__PAGE__:
Tout au long de la saison dernière, nous avons accompagné l’équipe de U13 du FC Croix-Roussien à Lyon. Leur année s’est conclue par un voyage à Marrakech à l’académie du PSG aux côtés de leur éducateur Jules Fauvey. Nous les avons suivi caméra au poing, afin de vivre avec eux cette découverte sportive et humaine. À l’occasion de la sortie de notre nouveau documentaire Views TV “Welcome to Marrakech”, nous nous sommes entretenus avec cet éducateur lyonnais, afin qu’il nous explique son parcours, ses motivations et les valeurs qu’il cherche à transmettre à ses jeunes. Pour Jules, plus qu’un simple sport, le football est avant tout une école de la vie. Entretien.
Peux-tu nous présenter ton parcours dans le football ?
J’ai débuté le foot à l’âge de 6 ans. Je jouais dans le club à côté de chez moi avec mes potes jusqu’à ce que j’intègre le centre de formation du CS Louhans-Cuiseaux 71, un club qui était à l’époque en Ligue 2. J’y suis resté 3 saisons, au niveau National chez les jeunes. Je n’étais pas assez bon pour devenir pro, du coup je n’ai pas été conservé et j’ai eu une modeste carrière de joueur de CFA2/R1 au FC Chalon et à l’AS Beaune. J’ai failli porter le maillot du PSG entre temps, en section amateur, mais une pubalgie m’a empêché de jouer le moindre match. J’ai arrêté à 25 ans…
Quand as-tu commencé à bosser au FC Croix-Roussien ?

__DONNÉES FOURNIES__:
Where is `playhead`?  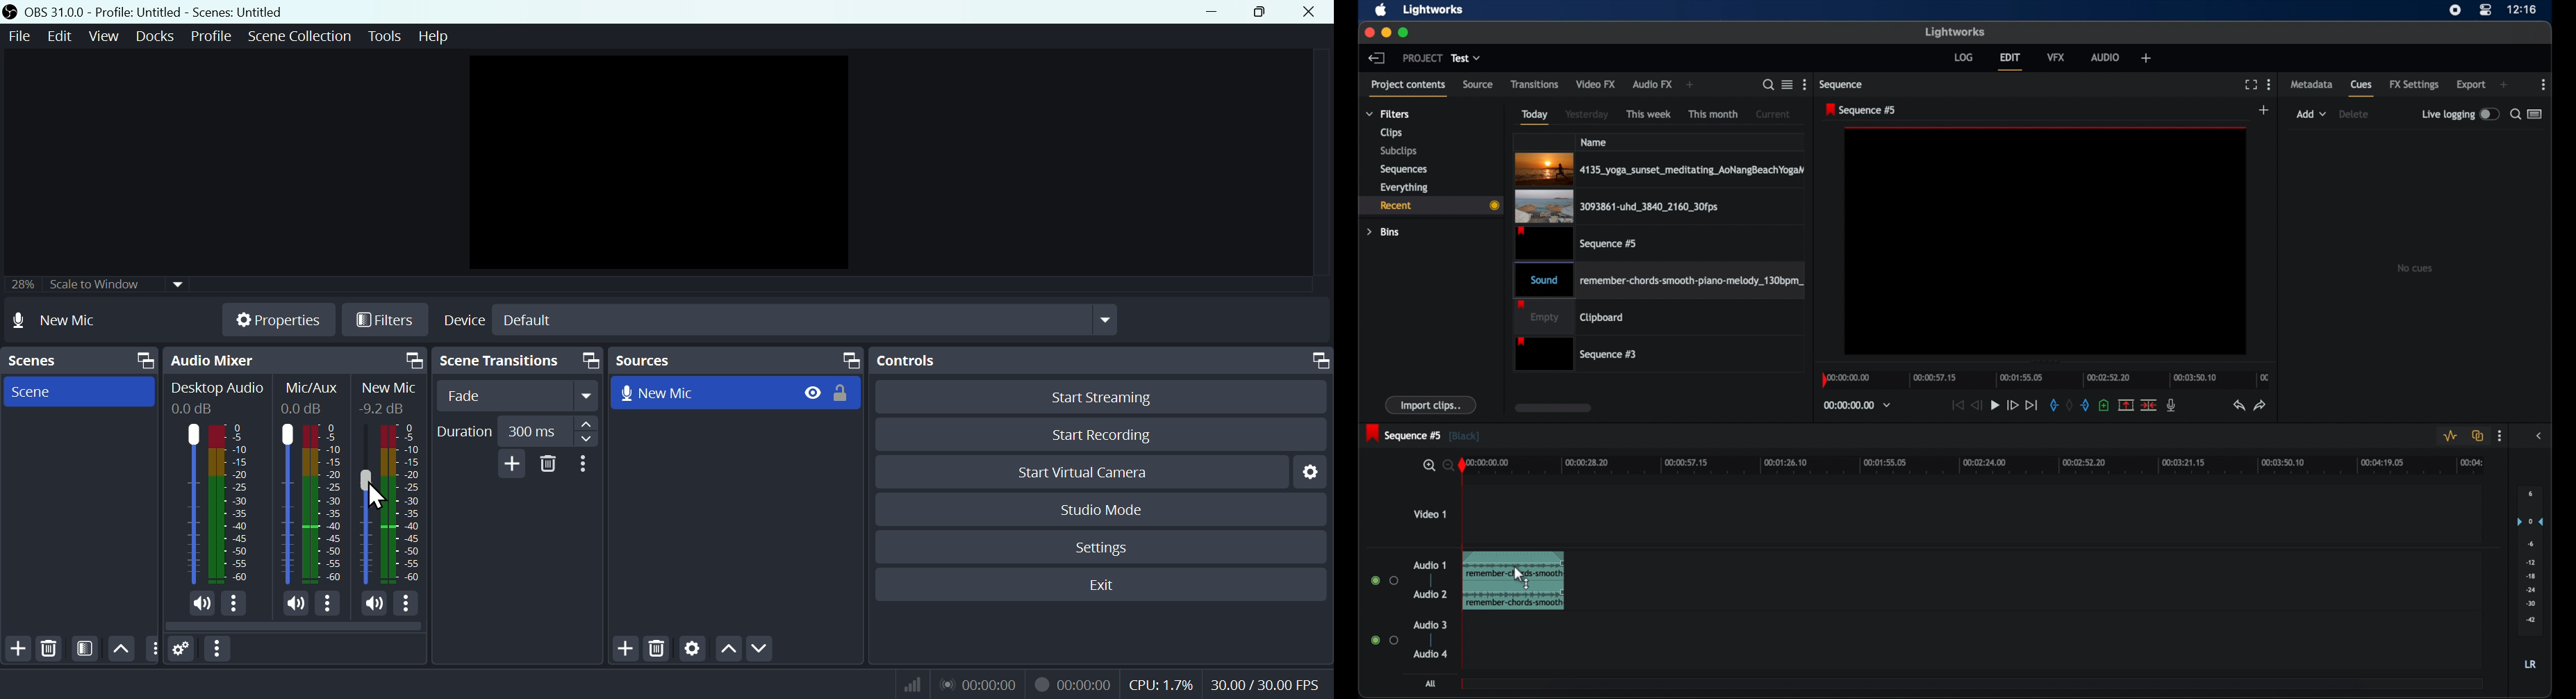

__PROBLÈME À RÉSOUDRE__:
Extrayez mot pour mot l'intégralité de l'entretien avec l'éducateur Jules Fauvey, placé au-dessus des données.

__RÉPONSE RÉDIGÉE__:
Tout au long de la saison dernière, nous avons accompagné l’équipe de U13 du FC Croix-Roussien à Lyon. Leur année s’est conclue par un voyage à Marrakech à l’académie du PSG aux côtés de leur éducateur Jules Fauvey. Nous les avons suivi caméra au poing, afin de vivre avec eux cette découverte sportive et humaine. À l’occasion de la sortie de notre nouveau documentaire Views TV “Welcome to Marrakech”, nous nous sommes entretenus avec cet éducateur lyonnais, afin qu’il nous explique son parcours, ses motivations et les valeurs qu’il cherche à transmettre à ses jeunes. Pour Jules, plus qu’un simple sport, le football est avant tout une école de la vie. Entretien.
Peux-tu nous présenter ton parcours dans le football ?
J’ai débuté le foot à l’âge de 6 ans. Je jouais dans le club à côté de chez moi avec mes potes jusqu’à ce que j’intègre le centre de formation du CS Louhans-Cuiseaux 71, un club qui était à l’époque en Ligue 2. J’y suis resté 3 saisons, au niveau National chez les jeunes. Je n’étais pas assez bon pour devenir pro, du coup je n’ai pas été conservé et j’ai eu une modeste carrière de joueur de CFA2/R1 au FC Chalon et à l’AS Beaune. J’ai failli porter le maillot du PSG entre temps, en section amateur, mais une pubalgie m’a empêché de jouer le moindre match. J’ai arrêté à 25 ans…
Quand as-tu commencé à bosser au FC Croix-Roussien ?